_What is expected_. In the rows below, return unchanged every line from the one containing "Task: Select the" through the one containing "Action: tap(130, 74)", with both of those lines included. Leave the pictures out of your answer.

_Dataset rows_.

= = = = = = =

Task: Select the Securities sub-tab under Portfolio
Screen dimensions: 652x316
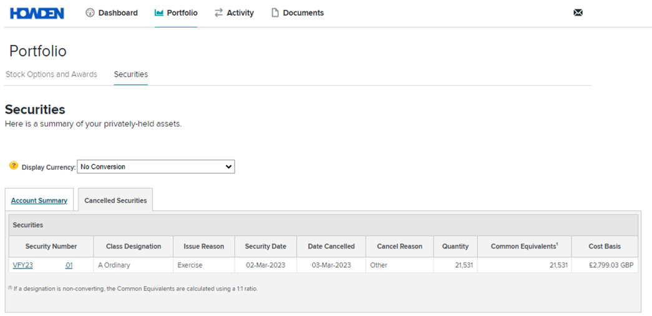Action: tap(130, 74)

= = = = = = =

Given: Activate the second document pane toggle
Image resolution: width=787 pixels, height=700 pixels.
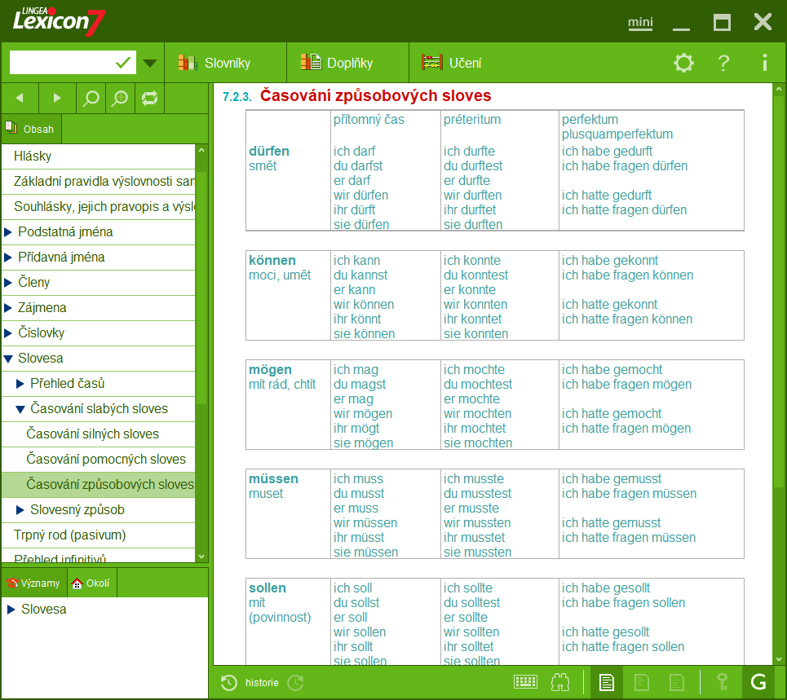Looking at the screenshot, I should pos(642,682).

= = = = = = =

_Written solution_.
Task: Select the Securities sub-tab under Portfolio
Screen dimensions: 652x316
Action: tap(130, 74)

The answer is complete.